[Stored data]

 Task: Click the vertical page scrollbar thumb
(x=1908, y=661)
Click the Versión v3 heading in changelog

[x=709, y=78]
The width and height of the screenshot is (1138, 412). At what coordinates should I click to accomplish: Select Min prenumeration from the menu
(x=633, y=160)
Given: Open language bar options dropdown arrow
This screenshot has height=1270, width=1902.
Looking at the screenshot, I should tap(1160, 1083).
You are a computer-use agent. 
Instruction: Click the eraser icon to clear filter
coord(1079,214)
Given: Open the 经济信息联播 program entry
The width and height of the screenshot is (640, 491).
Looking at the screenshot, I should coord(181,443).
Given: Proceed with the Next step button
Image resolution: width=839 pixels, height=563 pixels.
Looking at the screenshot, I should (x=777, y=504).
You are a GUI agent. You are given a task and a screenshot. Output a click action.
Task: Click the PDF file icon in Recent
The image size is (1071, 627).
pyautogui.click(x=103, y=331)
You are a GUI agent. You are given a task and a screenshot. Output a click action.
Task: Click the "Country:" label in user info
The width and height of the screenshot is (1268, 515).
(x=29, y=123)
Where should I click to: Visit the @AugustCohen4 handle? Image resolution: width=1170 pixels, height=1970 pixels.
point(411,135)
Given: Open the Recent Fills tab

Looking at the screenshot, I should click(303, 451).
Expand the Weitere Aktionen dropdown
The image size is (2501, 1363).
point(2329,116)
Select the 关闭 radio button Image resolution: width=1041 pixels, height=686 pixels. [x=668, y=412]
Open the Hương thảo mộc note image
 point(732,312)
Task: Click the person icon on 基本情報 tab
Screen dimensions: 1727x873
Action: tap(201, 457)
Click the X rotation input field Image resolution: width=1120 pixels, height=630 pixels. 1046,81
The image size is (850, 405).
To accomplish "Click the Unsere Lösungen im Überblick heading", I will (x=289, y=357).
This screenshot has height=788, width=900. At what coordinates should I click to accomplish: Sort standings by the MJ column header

### Task goal
Each record above, from first to last, should be written out again exactly.

### Task response
 Task: Click the vertical page scrollbar thumb
(x=1908, y=661)
Click the Versión v3 heading in changelog

[x=709, y=78]
The width and height of the screenshot is (1138, 412). At what coordinates should I click to accomplish: Select Min prenumeration from the menu
(x=633, y=160)
Given: Open language bar options dropdown arrow
This screenshot has height=1270, width=1902.
Looking at the screenshot, I should tap(1160, 1083).
You are a computer-use agent. 
Instruction: Click the eraser icon to clear filter
coord(1079,214)
Given: Open the 经济信息联播 program entry
The width and height of the screenshot is (640, 491).
Looking at the screenshot, I should coord(181,443).
Given: Proceed with the Next step button
Image resolution: width=839 pixels, height=563 pixels.
Looking at the screenshot, I should (x=777, y=504).
You are a GUI agent. You are given a task and a screenshot. Output a click action.
Task: Click the PDF file icon in Recent
The image size is (1071, 627).
pyautogui.click(x=103, y=331)
You are a GUI agent. You are given a task and a screenshot. Output a click action.
Task: Click the "Country:" label in user info
The width and height of the screenshot is (1268, 515).
(x=29, y=123)
Where should I click to: Visit the @AugustCohen4 handle? Image resolution: width=1170 pixels, height=1970 pixels.
point(411,135)
Given: Open the Recent Fills tab

Looking at the screenshot, I should click(303, 451).
Expand the Weitere Aktionen dropdown
The image size is (2501, 1363).
point(2329,116)
Select the 关闭 radio button Image resolution: width=1041 pixels, height=686 pixels. [x=668, y=412]
Open the Hương thảo mộc note image
 point(732,312)
Task: Click the person icon on 基本情報 tab
Screen dimensions: 1727x873
Action: tap(201, 457)
Click the X rotation input field Image resolution: width=1120 pixels, height=630 pixels. 1046,81
The image size is (850, 405).
To accomplish "Click the Unsere Lösungen im Überblick heading", I will (x=289, y=357).
This screenshot has height=788, width=900. At what coordinates should I click to accomplish: Sort standings by the MJ column header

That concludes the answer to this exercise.